Oxyopia Abstract
October 23, 2009
Friday, 4:00 PM
481 Minor Hall
Alessandra Angelucci, MD, PhD
Associate Professor of Ophthalmology & Visual Science, Adjunct Associate Professor of Bioengineering, Dept. of Ophthalmology and Visual Science, Moran Eye Center, University of Utah, Salt Lake City
Host: Michael Silver
Title
Contextual effects in primary visual cortex: pathways and mechanisms
Abstract
The response of neurons in primary visual cortex to oriented stimuli inside their receptive field (RF) is modulated by oriented stimuli in the RF surround. Our interest is to identify the circuitry and mechanisms generating orientation-specific surround modulation in V1. We propose that there are two components to the surround operating at different spatio-temporal scales: a near surround, subserved by feedforward and slow intra-areal horizontal (HZ) connections, and a far surround, subserved by divergent and fast inter-areal feedback (FB) connections. We provide anatomical evidence for two FB systems: one diffuse and unspecific terminating in upper layer 1, the other patchy and orientation-specific terminating in deeper V1 layers. We suggest that the latter FB system may serve surround modulation in V1.

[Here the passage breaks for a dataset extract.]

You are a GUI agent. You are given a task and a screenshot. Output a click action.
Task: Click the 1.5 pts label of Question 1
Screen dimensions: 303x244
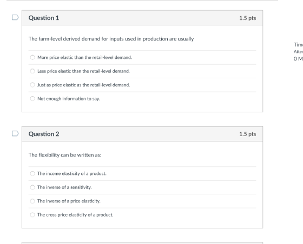click(x=248, y=18)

To investigate the circuitry and mechanisms for surround modulation, we have generated an anatomically and physiologically-constrained recurrent network model of macaque V1. In the model, HZ and FB connections generate contrast-dependent size tuning and near surround modulation, while FB connections mediate far surround modulation by targeting horizontally-projecting V1 cells. I will present experiments designed to test several model's predictions. One such prediction, supported by our recent data, is that the far surround can be facilitatory when the RF is weakly stimulated, e.g., by a stimulus of low contrast or of sub-optimal orientation.
We have also examined the orientation tuning of surround facilitation and suppression and found them both to be tuned to the orientation "seen," rather than "preferred," by the RF, with suppression being strongest and facilitation weakest for iso-oriented center and surround stimuli. In a 2D version of our model this property emerges from the interaction of orientation-specific HZ (and or FB) connections and strong but balanced recurrent connections. Iso-orientation surround suppression independent of the input selectivity of V1 neurons may serve the perceptual purpose of enhancing V1 responses to local orientation contrast. We are exploring this hypothesis in our model.